Which brings me to perhaps the most tried-and-true way to convert one’s medical education into cash: become an entrepreneur. Discovering a new drug or unraveling a new disease process might revolutionize medical care and improve the lives of millions. And throughout the history of medicine, numerous physician-researchers have converted their groundbreaking discoveries (or luck) into handsome profits.
Unfortunately, in psychiatry, paradigm shifts of the same magnitude have been few and far between. Instead, the road to riches has been paved by the following formula: (1) “Buy in” to the prevailing disease model (regardless of its biological validity); (2) Develop a drug that “fits” into the model; (3) Find some way to get the FDA to approve it; (4) Promote it ruthlessly; (5) Profit.
In my residency program, for example, several faculty members founded a biotech company whose sole product was a glucocorticoid receptor antagonist which, they believed, might treat psychotic depression (you know, with high stress hormones in depression, etc). The drug didn’t work (rendering their stock options worth only millions instead of tens of millions). But that didn’t stop them. They simply searched for other ways to make their compound relevant. As I write, they’re looking at it as a treatment for Cushing’s syndrome (a more logical—if far less profitable—indication).

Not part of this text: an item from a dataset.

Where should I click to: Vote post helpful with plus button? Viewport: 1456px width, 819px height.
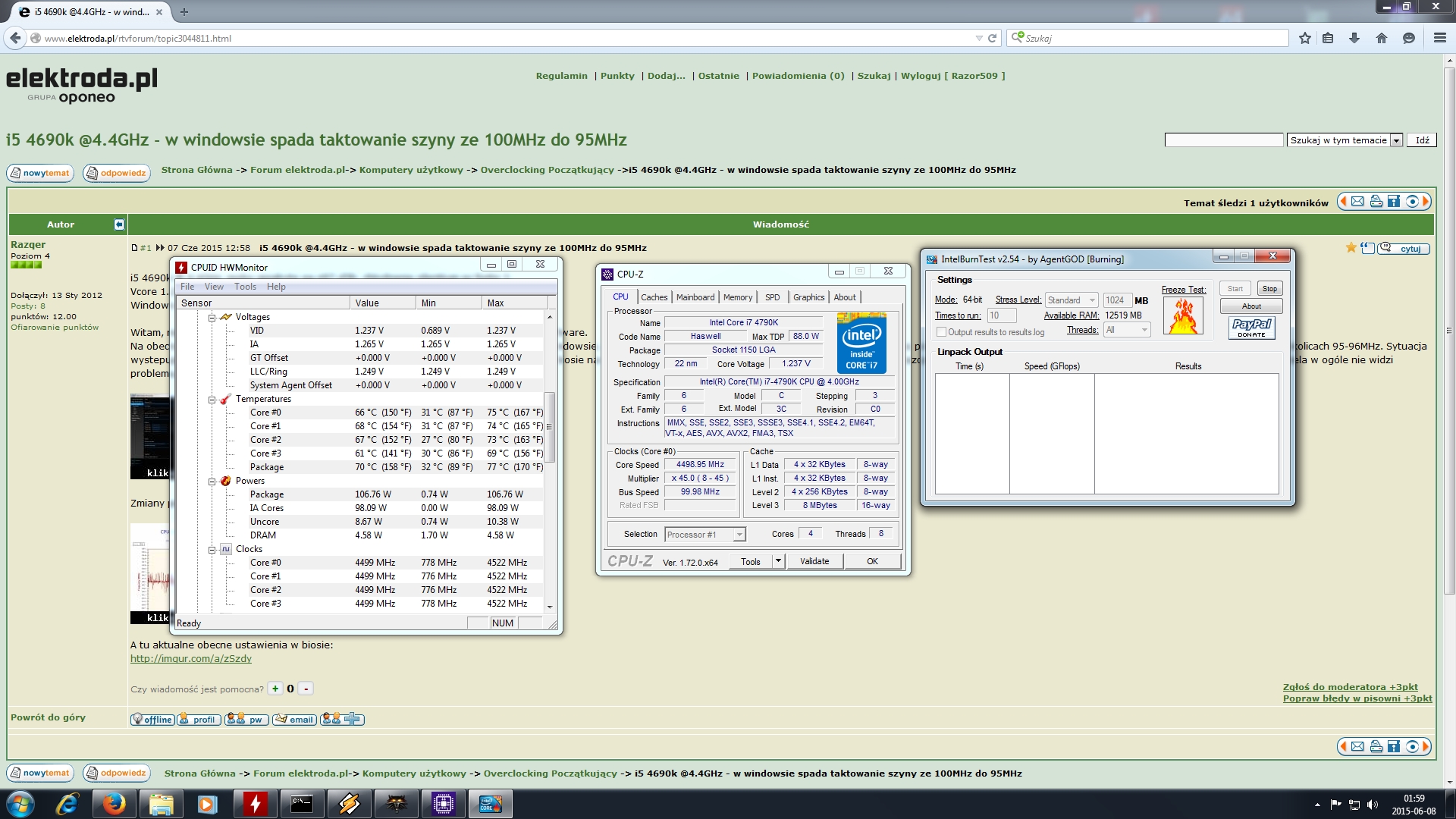click(275, 689)
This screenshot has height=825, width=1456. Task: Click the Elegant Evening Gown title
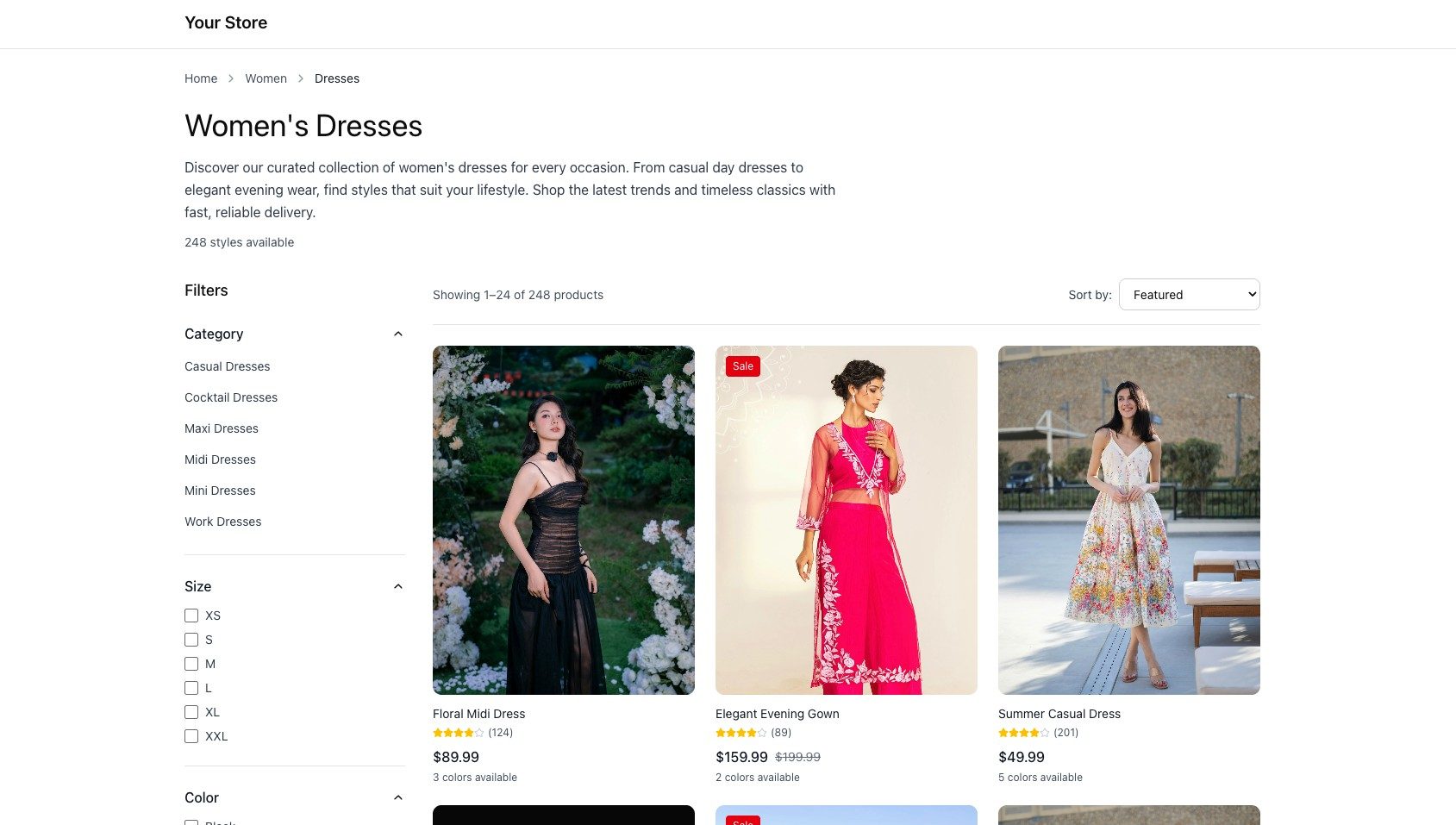[x=777, y=714]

The psychiatry blogger 1boringoldman has written a great deal about the legions of esteemed academic psychiatrists who have gotten caught up in the same sort of rush (no pun intended) to bring new drugs to market. His posts are definitely worth a read. Frankly, I see no problem with psychiatrists lending their expertise to a commercial enterprise in the hopes of capturing some of the windfall from a new blockbuster drug. Everyone else in medicine does it, why not us?
The problem, as mentioned above, is that most of our recent psychiatric meds are not blockbusters. Or, to be more accurate, they don’t represent major improvements in how we treat (or even understand) mental illness. They’re largely copycat solutions to puzzles that may have very little to do with the actual pathology—not to mention psychology—of the conditions we treat.
To make matters worse, when huge investments in new drugs don’t pay off, investigators (including the psychiatrists expecting huge dividends) look for back-door ways to capture market share, rather than going back to the drawing board to refine their initial hypotheses. Take, for instance, RCT Logic, a company whose board includes the ubiquitous Stephen Stahl and Maurizio Fava, two psychiatrists with extensive experience in clinical drug trials. But the stated purpose of this company is not to develop novel treatments for mental illness; they have no labs, no clinics, no scanners, and no patients. Instead, their mission is to develop clinical trial designs that “reduce the detrimental impact of the placebo response.”
Yes, that’s right: the new way to make money in psychiatry is not to find better ways to treat people, but to find ways to make relatively useless interventions look good.
It’s almost embarrassing that we’ve come to this point. Nevertheless, as someone who has decidedly not profited (far from it!) from what I consider to be a dedicated, intelligent, and compassionate approach to my patients, I’m not surprised that docs who are “in it for the money” have exploited these alternate paths. I just hope that patients and third-party payers wake up to the shenanigans played by my colleagues who are just looking for the easiest payoff.
But I’m not holding my breath.
Footnote: For even more ways to get rich in psychiatry, see this post by The Last Psychiatrist.